▶ WHAT THE TASK ASKS
Update the lines below by changing each "screenshot" to "screen capture" and keeping everything else the same. Leave the pictures out of your answer.

▶ PROVIDED MATERIAL
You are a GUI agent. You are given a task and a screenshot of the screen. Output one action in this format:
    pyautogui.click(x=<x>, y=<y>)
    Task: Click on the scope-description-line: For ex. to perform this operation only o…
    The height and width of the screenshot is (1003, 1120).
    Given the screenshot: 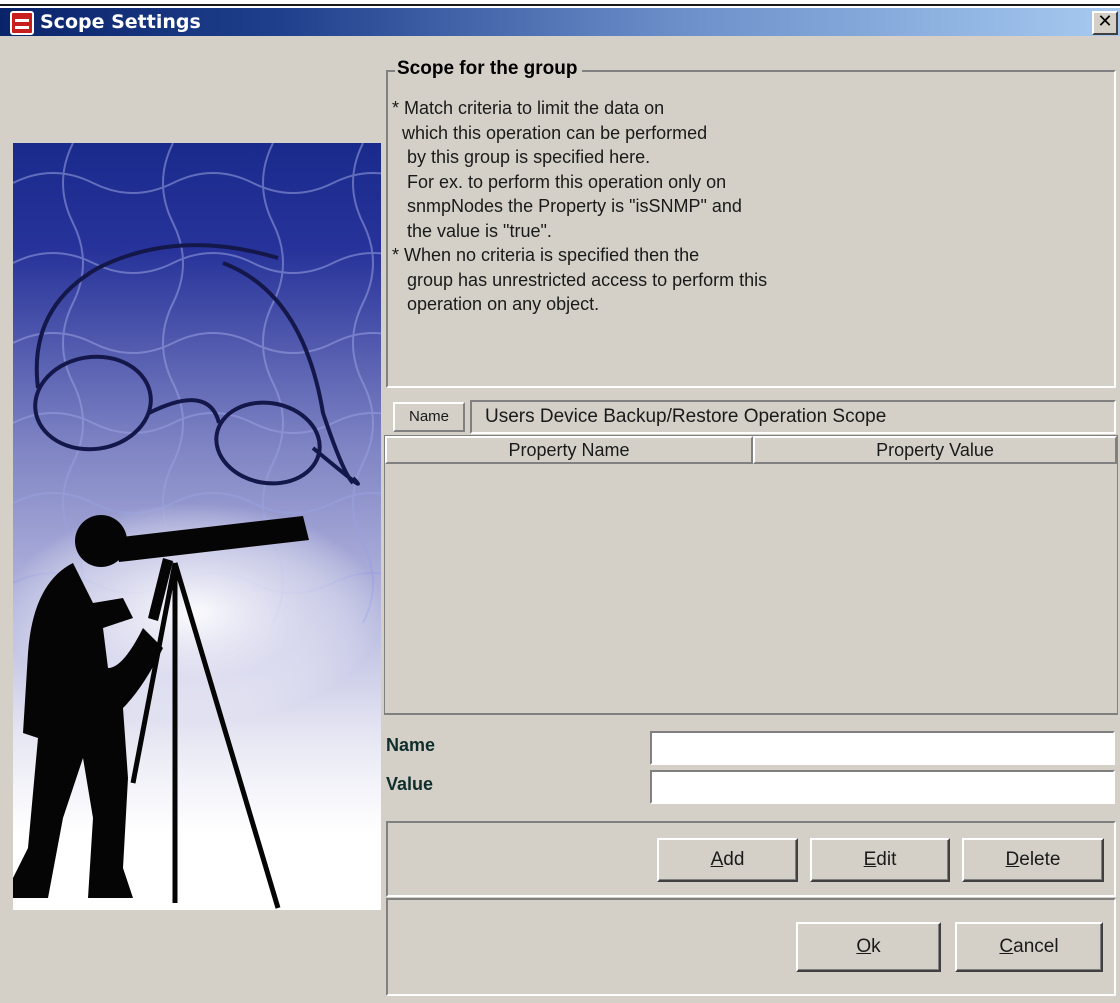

▶ YOUR RESPONSE
You are a GUI agent. You are given a task and a screen capture of the screen. Output one action in this format:
    pyautogui.click(x=<x>, y=<y>)
    Task: Click on the scope-description-line: For ex. to perform this operation only o…
    The height and width of the screen capture is (1003, 1120).
    Given the screen capture: 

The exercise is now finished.